La ministre avait annoncé son intention de lancer cette brigade dès décembre, au lancement des conférences de la souveraineté alimentaire, et a depuis réitéré cette promesse dans le cadre des différentes annonces pour calmer les manifestations d'agriculteurs, qui ont parfois effectué eux-mêmes des contrôles sauvages à la sortie de ports ou sur des routes.

Ces agents, dont elle n'a pas détaillé la provenance ni le financement, contrôleront « les camions ou les magasins où se distribuent les produits importés », s'ajoutant à ce qui se fait déjà en ports et aéroports.

« C'est fondamental pour nos agriculteurs qui ne supportent pas qu'on puisse accepter sur notre territoire national des denrées produites à des conditions différentes des nôtres. C'est une concurrence insupportable à leurs yeux », a-t-elle déclaré, devant des palettes d'aubergines et de concombres amers venus du Kenya ou d'Afrique du sud.

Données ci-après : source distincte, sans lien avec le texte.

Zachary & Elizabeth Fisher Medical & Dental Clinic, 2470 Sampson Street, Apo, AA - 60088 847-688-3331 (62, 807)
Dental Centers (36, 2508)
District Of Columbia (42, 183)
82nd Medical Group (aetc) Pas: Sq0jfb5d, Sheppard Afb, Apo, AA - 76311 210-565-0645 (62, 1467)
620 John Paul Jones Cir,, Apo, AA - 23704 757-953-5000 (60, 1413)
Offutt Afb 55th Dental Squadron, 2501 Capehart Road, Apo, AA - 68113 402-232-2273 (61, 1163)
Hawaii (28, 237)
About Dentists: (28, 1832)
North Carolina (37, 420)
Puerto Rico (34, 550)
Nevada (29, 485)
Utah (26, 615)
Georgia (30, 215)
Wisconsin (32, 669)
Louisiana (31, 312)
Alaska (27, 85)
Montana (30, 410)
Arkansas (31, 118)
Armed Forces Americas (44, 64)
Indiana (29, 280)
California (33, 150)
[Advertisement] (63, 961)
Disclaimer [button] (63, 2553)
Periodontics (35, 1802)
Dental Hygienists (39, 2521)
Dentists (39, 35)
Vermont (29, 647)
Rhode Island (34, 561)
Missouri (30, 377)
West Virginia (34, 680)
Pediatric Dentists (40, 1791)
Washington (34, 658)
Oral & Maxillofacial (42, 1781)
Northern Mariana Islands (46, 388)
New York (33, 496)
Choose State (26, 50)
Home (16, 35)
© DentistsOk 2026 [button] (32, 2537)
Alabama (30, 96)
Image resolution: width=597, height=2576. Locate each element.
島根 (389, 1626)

Les agriculteurs expriment depuis des mois leur colère, liée notamment à l'accord de libre-échange entre l'UE et quatre pays du Mercosur, qui doit faciliter l'arrivée de produits aux normes de production souvent moins exigeantes que les normes européennes.

« C'est un signal que je veux donner à nos producteurs, à l'ensemble des consommateurs français, mais aussi à l'Union européenne qui doit intensifier les contrôles des denrées importées » de pays tiers, a dit la ministre jeudi.

En France, dans les ports et aéroports, outre des contrôles documentaires « systématiques », des échantillons sont prélevés et analysés en laboratoires d'Etat, expliquent les Douanes.

Pour les végétaux, quelque 400 pesticides interdits sont recherchés, via des tests pouvant prendre jusqu'à 30 heures, a expliqué Frédéric Saltron, responsable du service commun des Laboratoires (Douanes et Répression des fraudes).

Ces contrôles se font selon le produit et le pays d'origine, en fonction d'une liste dressée par l'UE, qui selon les cas impose un taux de test de 10% à 50%, selon les Douanes.